SOURCE ::
┌──

The second equation in \eqref{eq:ODEs} completely specifies $B$. With some rewriting, we have $\frac{\partial B}{\partial t}-\kappa B = e^{\kappa t} \frac{\partial}{\partial t}\left[e^{-\kappa t} B \right]= -1$. Integrating over $[t,T]$ gives $$ e^{-\kappa T} B(T,T) - e^{-\kappa t} B(t,T)= - \int_t^T e^{-\kappa s} ds. $$ Together with the boundary condition $B(T,T)=0$ we conclude that $B(t,T) = \int_t^T e^{-\kappa(s-t)}ds = \frac{1}{\kappa}\left[ 1 - e^{-\kappa (T-t)} \right] = \Lambda(T-t)$. Having found the explicit solution for $B(t,T)$, we can complete the derivations by $$ \begin{aligned} &A(t,T) = -\big[A(T,T)-A(t,T)\big] =\int_t^T -\frac{\partial A}{\partial s} ds \\ &= \int_t^T \Big[ \kappa \theta B(s,T) - \frac{\sigma^2}{2} \big[B(s,T)\big]^2 \Big]ds \\ &= \theta \left[(T-t) - \int_t^T e^{-\kappa (T-s)} ds \right] - \tfrac{\sigma^2}{2\kappa^2} \int_t^T \big[1 -2 e^{-\kappa(T-s)}+e^{-2\kappa(T-s)} \big]ds , \\ &= \theta \Big[(T-t) - \Lambda(T-t) \Big] - \tfrac{\sigma^2}{2\kappa^2}\left[ (T-t) -2 \Lambda(T-t) + \frac{1}{2} \Lambda\big( 2(T-t)\big) \right] \\ &= \left( \theta - \tfrac{\sigma^2}{2\kappa^2} \right) (T-t) +\left( \tfrac{\sigma^2}{\kappa^2} - \theta\right) \Lambda(T-t) - \tfrac{\sigma^2}{4 \kappa^2}\Lambda\big( 2(T-t)\big), \end{aligned} $$ where we used $\int_t^T e^{-\kappa (T-s)} ds = \tfrac{1}{\kappa}\left[ 1 - e^{-\kappa (T-t)} \right] = \Lambda(T-t)$ and $\int_t^T e^{-2\kappa(T-s)}ds= \frac{1}{2} \Lambda \big( 2(T-t)\big)$. The overall expression for $P(t,T) = F(t,r(t);T)$ coincides with the result from the previous section.

└──

RECORDS ::

┌──

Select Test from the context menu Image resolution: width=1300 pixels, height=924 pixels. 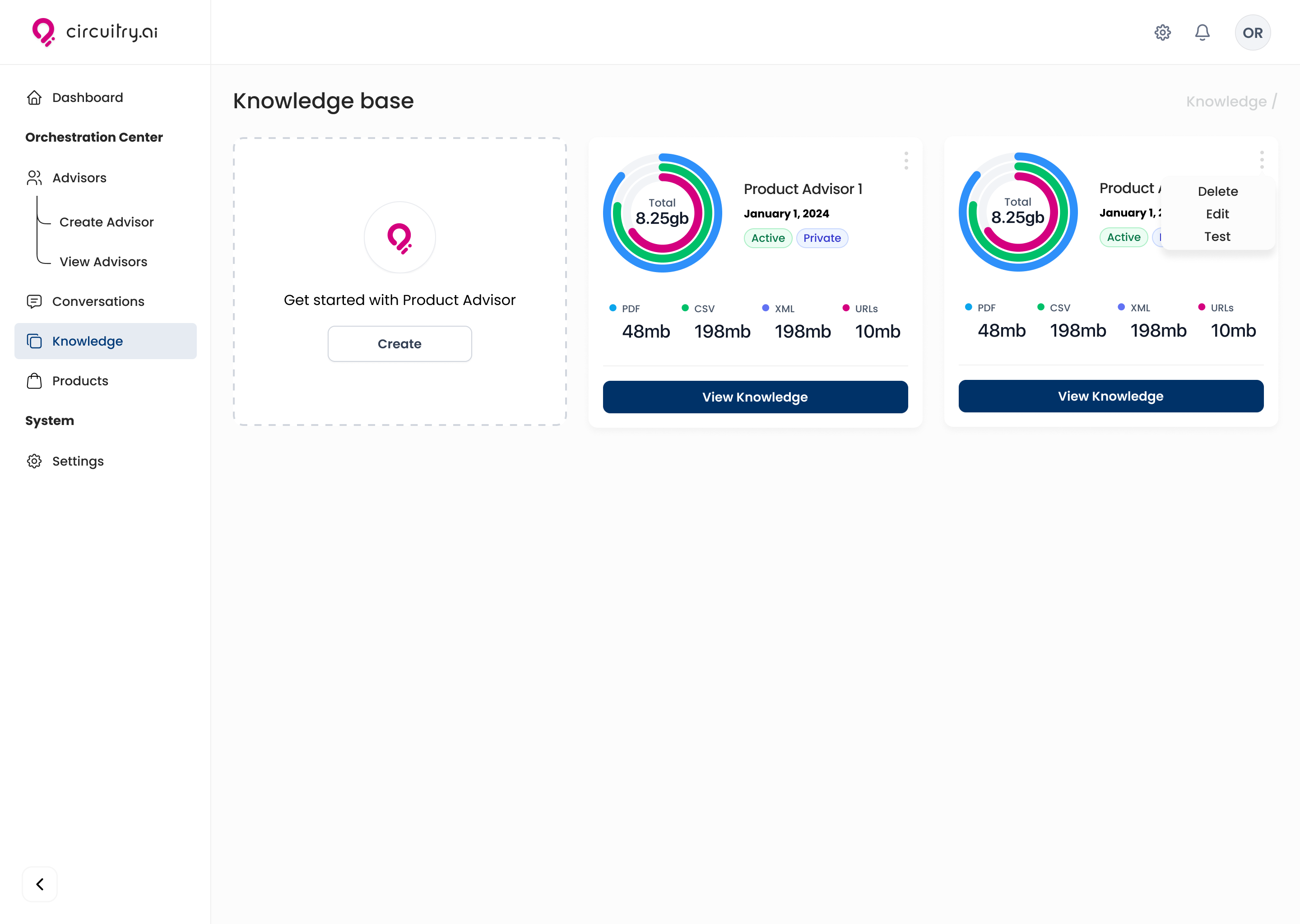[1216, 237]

└──
┌──

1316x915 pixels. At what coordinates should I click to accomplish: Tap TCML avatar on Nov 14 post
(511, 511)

└──

REQUEST A :: In the derivation, which boundary condition is combined with the integrated equation to give the explicit solution for $B(t,T)$?
REQUEST B :: Write the next part of the derivation, starting after its final sentence.
The rows are separate material and have no connection to the derivation.

EXERCISE RESPONSE A :: The boundary condition is $B(T,T)=0$.

EXERCISE RESPONSE B ::
Verification by Monte Carlo simulation

If we like to avoid extensive algebraic computations, then we can opt for a simulation approach. That is, we approximate the expectation in \eqref{eq:zerocouponbond} by Monte Carlo simulation. Our example is $P(0,T)=\mathbb{E}_{\mathbb{Q}}\big[e^{-\int_0^T r(s) ds} \big]$. The steps are as follows:

1. Partition the interval $[0,T]$ in $n$ intervals of equal length. For $j=0,1,\ldots,n$, the implied grid points are $t_j = j\tfrac{T}{n}$.
2. Start from $r(0)=r(t_0)=r_0$ and use the AR(1) recursion with stepsize $h=\frac{T}{n}$ to simulate $N_{sim}$ sample paths of the Vasiček model. We use $r^{(i)}(t_j)$ to denote the realised value of the $i^{\text{th}}$ path at grid point $t_j$.
3. Approximate $P(0,T)$ by \begin{equation} \frac{1}{N_{sim}} \sum_{i=1}^{N_{sim}} e^{-h \sum_{j=1}^n r^{(i)}(t_j)} . \label{eq:approx} \tag{8} \end{equation}

The computation of \eqref{eq:approx} requires choices for $n$ and $N_{sim}$. We like both these quantities to be large. A large number of simulated paths is needed because the expectation in $\mathbb{E}{\mathbb{Q}} \big[e^{-\int_0^T r(s) ds} \big]$ is being replaced by a sample average across the simulated paths. The large value for $n$ should ensure that the integral $\int_0^T r(s) ds$ is sufficiently well approximated by the Riemann sum $\sum{j=1}^n r^{(i)}(t_j)\big[ t_j - t_{j-1} \big] = h \sum_{j=1}^n r^{(i)}(t_j)$.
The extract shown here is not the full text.